[Collected data entries]
=-=-=
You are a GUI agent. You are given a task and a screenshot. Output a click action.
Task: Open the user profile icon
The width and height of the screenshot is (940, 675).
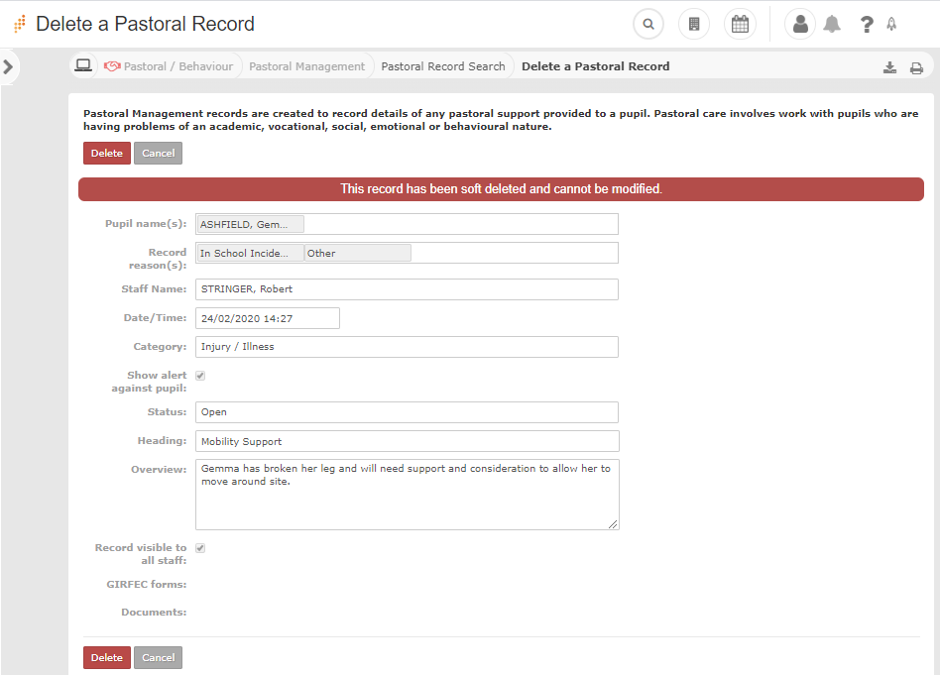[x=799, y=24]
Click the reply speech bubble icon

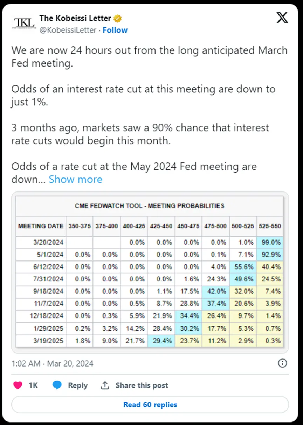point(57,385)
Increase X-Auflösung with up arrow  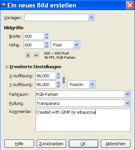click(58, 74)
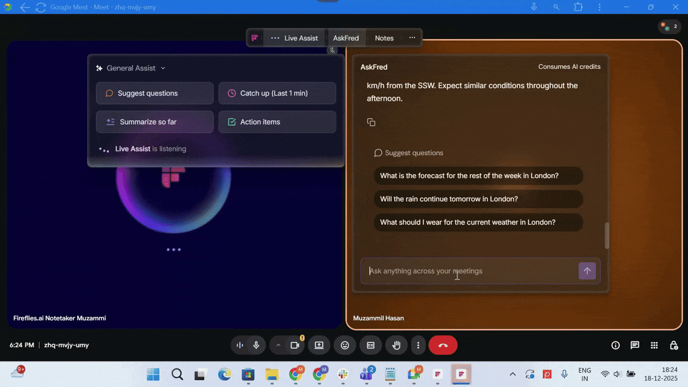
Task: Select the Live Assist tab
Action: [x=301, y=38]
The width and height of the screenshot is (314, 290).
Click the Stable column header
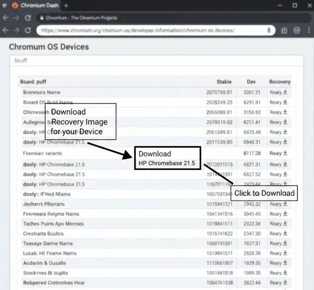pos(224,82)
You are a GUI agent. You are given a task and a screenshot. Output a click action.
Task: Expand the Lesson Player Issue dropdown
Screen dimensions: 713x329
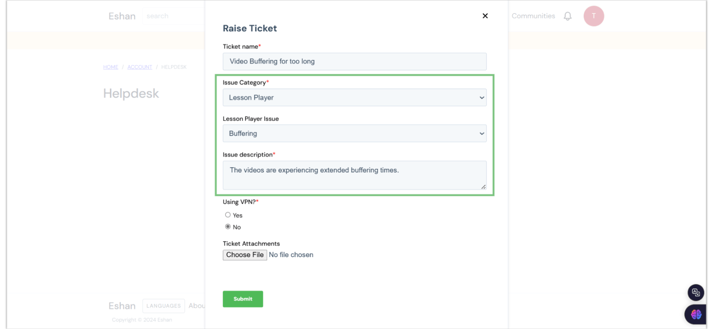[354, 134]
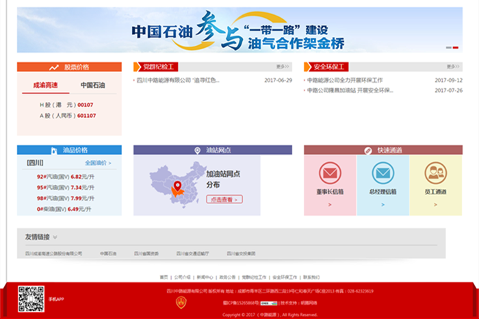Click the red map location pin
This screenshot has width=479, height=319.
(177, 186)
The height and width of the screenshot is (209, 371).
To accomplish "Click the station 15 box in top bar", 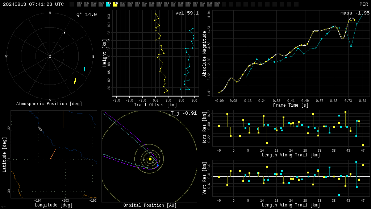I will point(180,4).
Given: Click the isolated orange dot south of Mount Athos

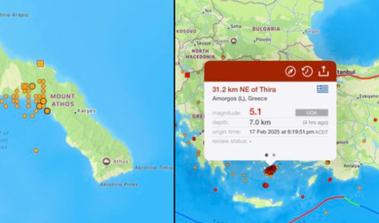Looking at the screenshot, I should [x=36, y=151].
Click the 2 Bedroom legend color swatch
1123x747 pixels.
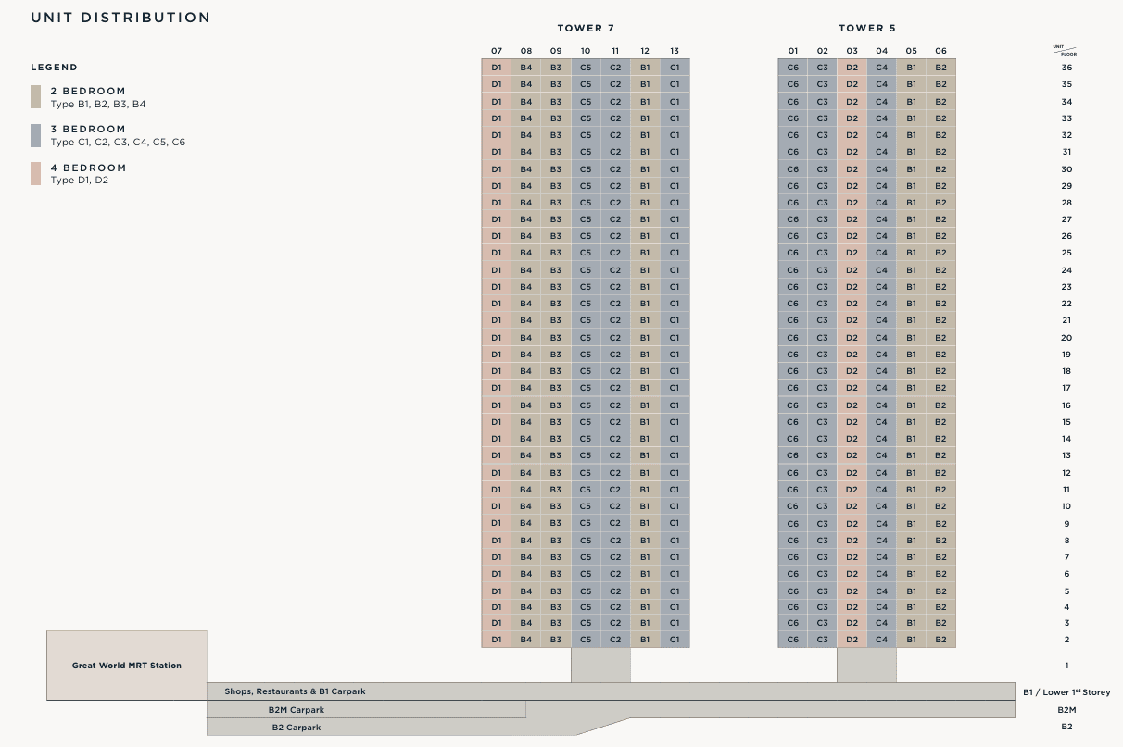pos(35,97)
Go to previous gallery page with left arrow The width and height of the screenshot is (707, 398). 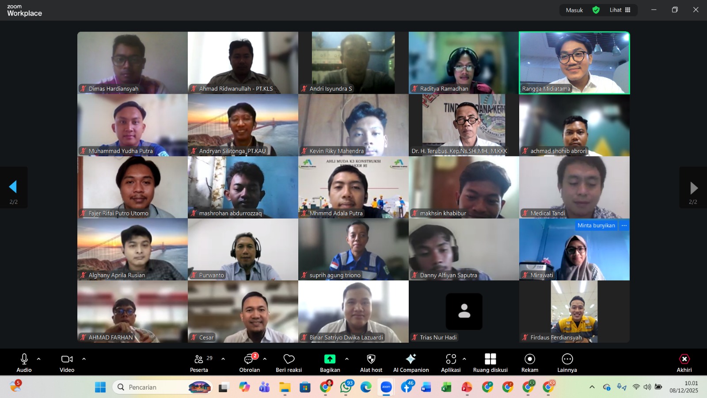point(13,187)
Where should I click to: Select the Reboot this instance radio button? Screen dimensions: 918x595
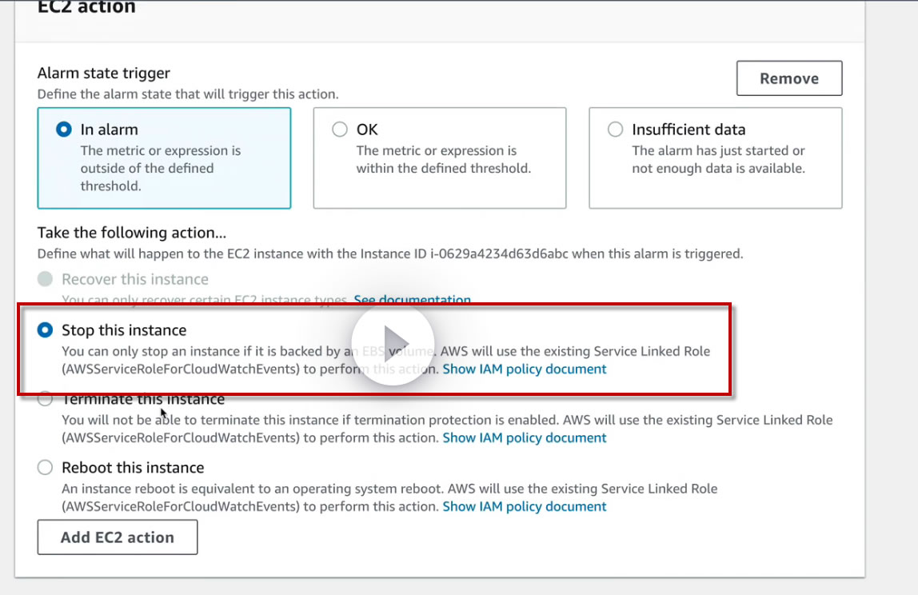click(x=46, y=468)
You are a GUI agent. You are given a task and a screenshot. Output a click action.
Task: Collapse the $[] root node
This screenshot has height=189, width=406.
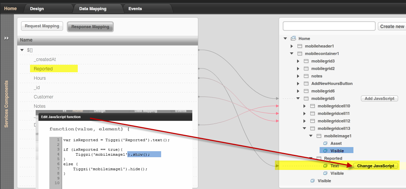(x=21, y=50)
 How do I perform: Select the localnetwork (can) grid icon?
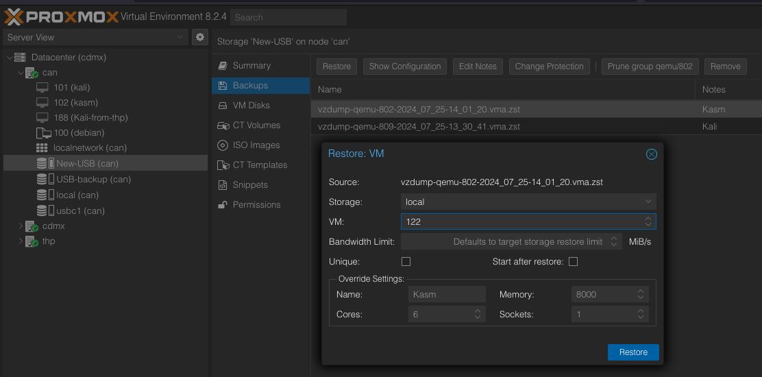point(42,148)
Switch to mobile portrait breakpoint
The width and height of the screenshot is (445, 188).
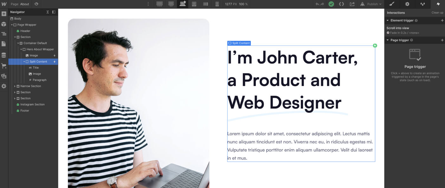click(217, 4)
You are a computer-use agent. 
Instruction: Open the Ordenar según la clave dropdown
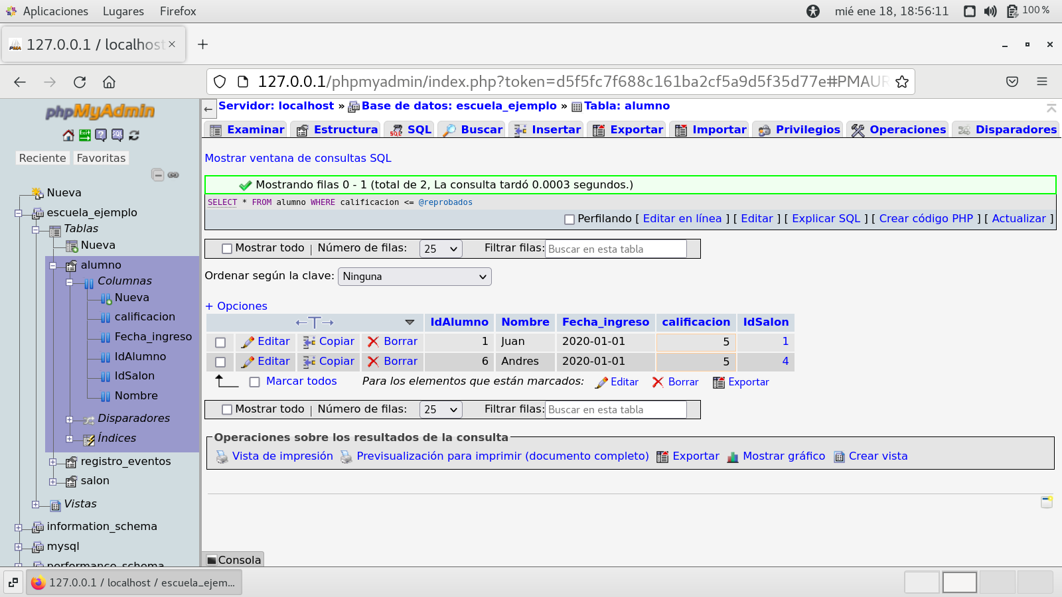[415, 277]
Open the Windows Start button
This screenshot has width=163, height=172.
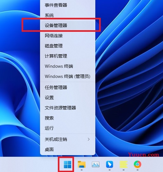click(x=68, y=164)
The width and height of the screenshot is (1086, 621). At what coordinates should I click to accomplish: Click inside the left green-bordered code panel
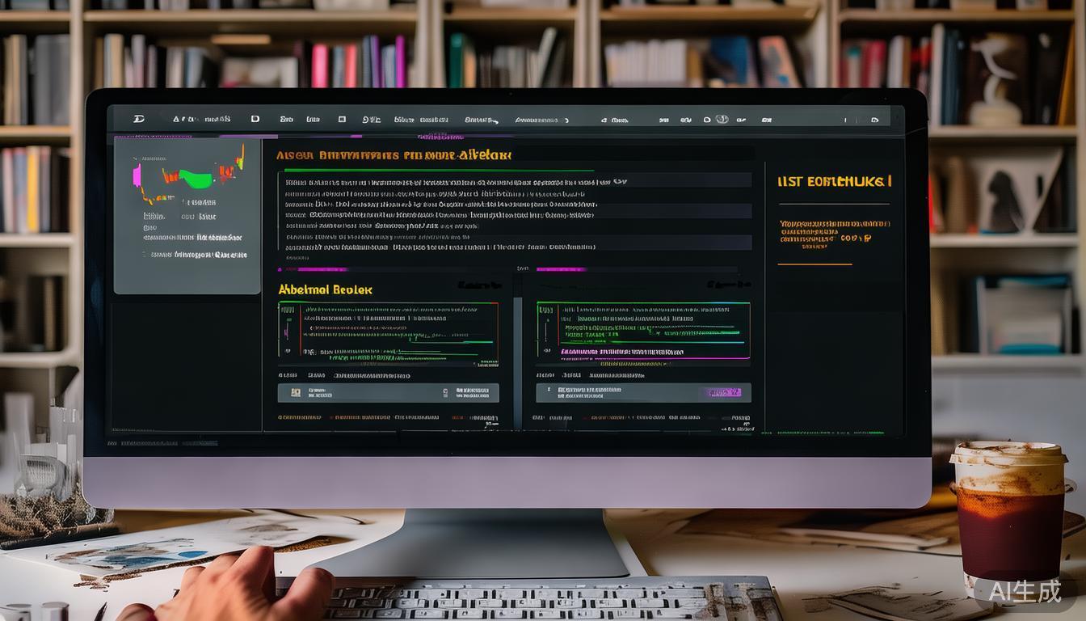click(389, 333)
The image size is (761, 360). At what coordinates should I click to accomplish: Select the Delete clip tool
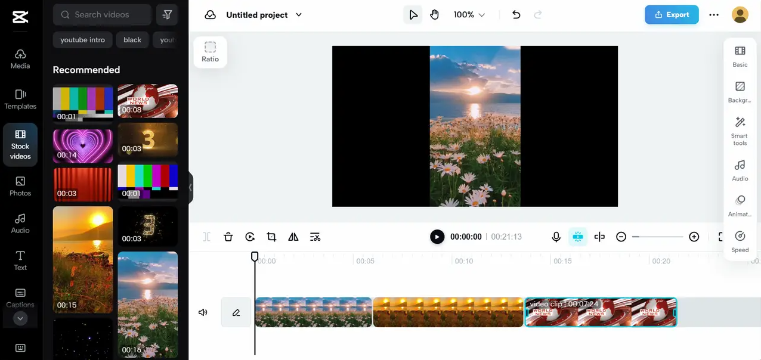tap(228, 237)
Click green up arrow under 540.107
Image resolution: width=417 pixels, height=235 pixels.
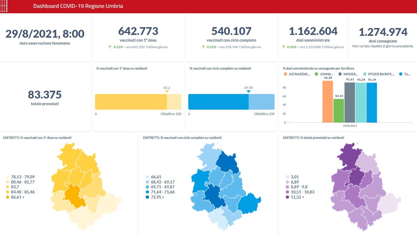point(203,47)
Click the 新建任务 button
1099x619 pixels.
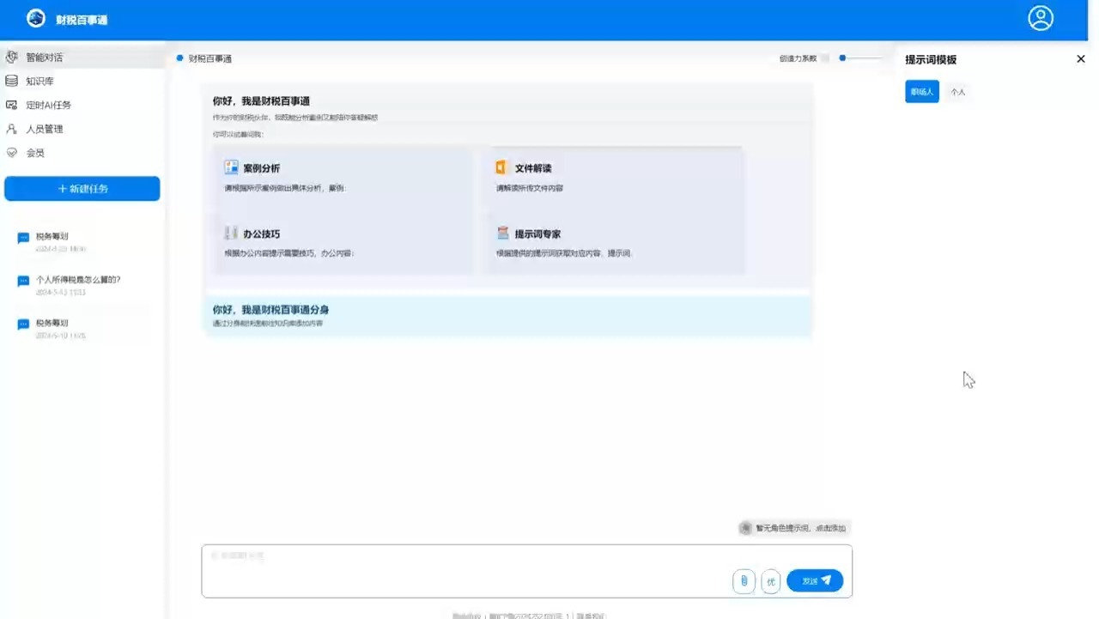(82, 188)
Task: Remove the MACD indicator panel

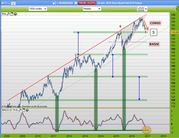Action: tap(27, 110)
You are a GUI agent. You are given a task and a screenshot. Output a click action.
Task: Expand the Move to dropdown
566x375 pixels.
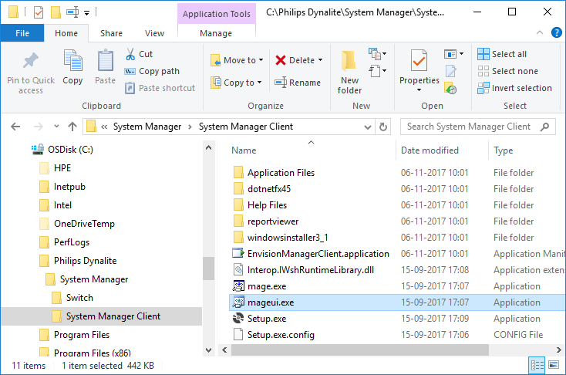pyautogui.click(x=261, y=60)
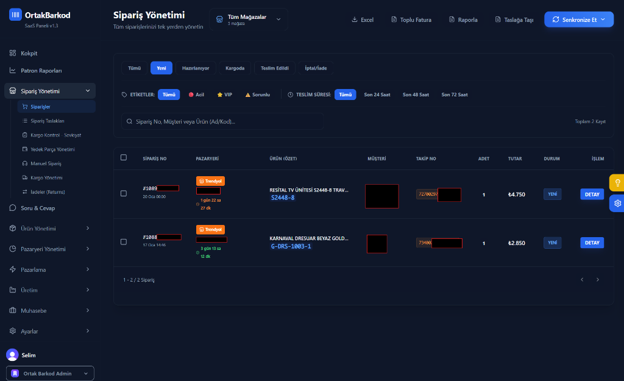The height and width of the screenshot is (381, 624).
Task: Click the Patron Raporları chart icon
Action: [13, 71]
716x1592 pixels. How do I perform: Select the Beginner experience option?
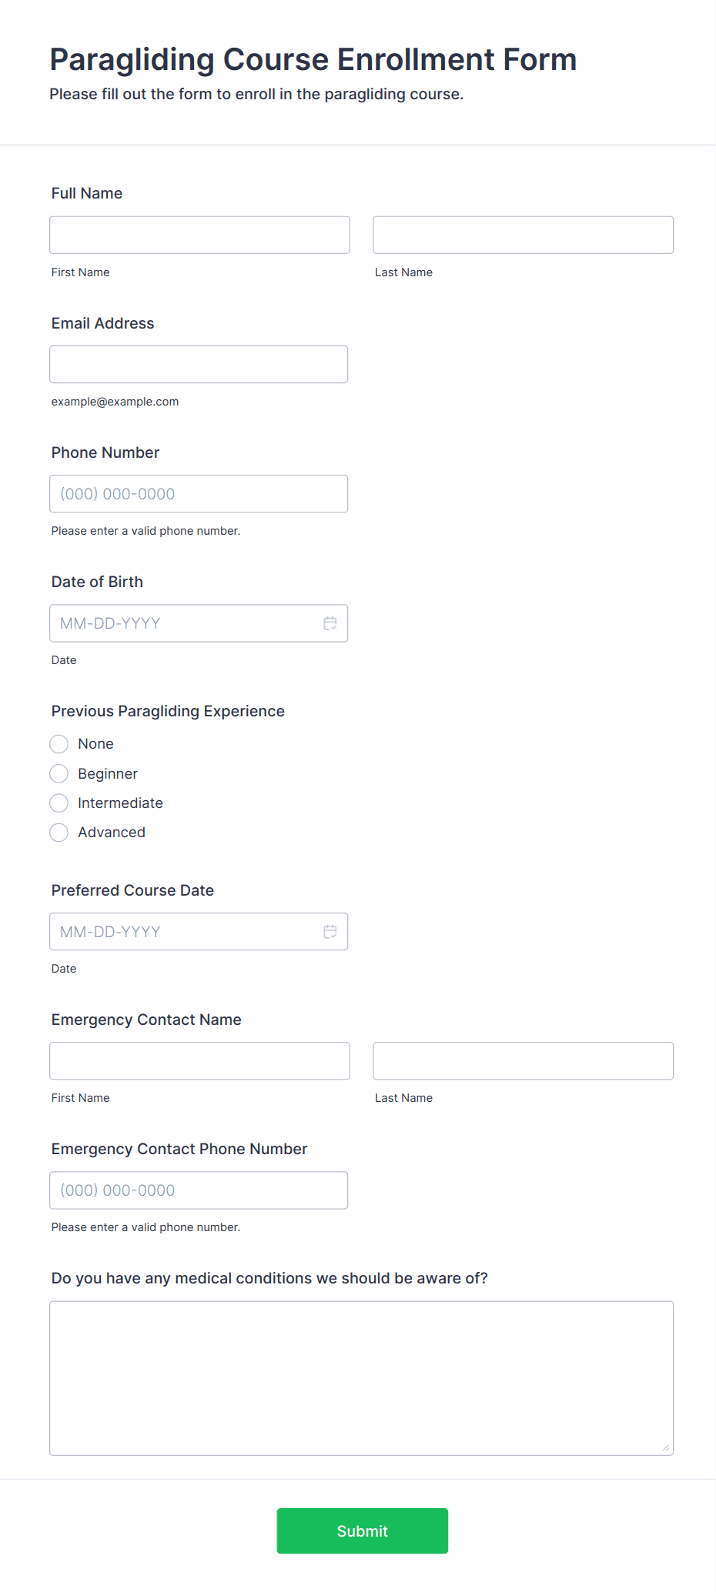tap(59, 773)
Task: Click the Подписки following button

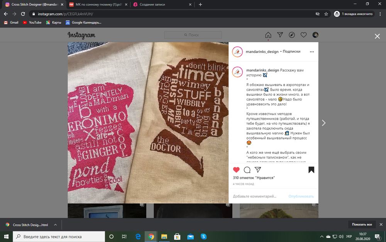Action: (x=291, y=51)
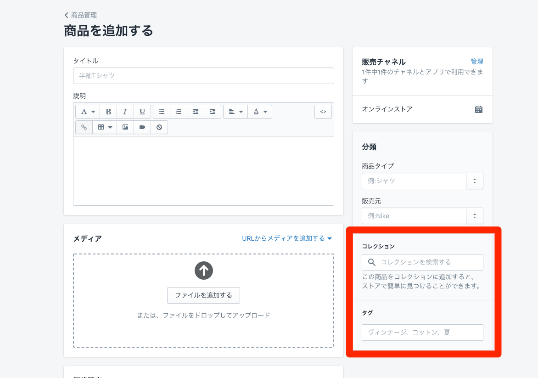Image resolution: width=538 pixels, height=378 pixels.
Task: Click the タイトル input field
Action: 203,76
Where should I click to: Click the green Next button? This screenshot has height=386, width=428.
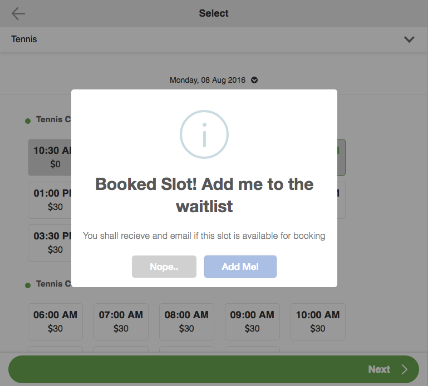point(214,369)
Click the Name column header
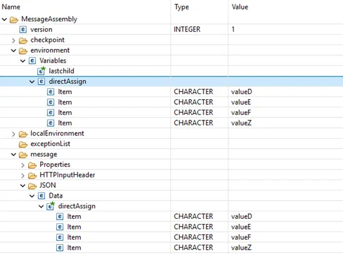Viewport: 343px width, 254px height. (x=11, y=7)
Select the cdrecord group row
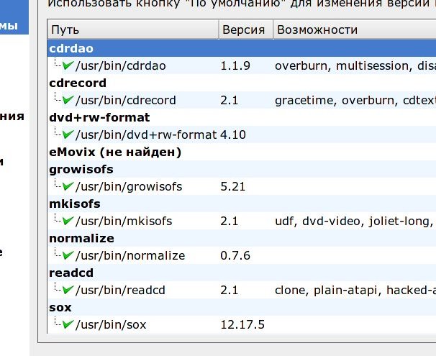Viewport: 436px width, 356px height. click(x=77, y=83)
=-=-=
- **Assignment**: Pull out all lines of the data with the string "Expand".

- **Task solution**:
Task: Expand the Lesson Player Issue dropdown
Task: Expand the Move to dropdown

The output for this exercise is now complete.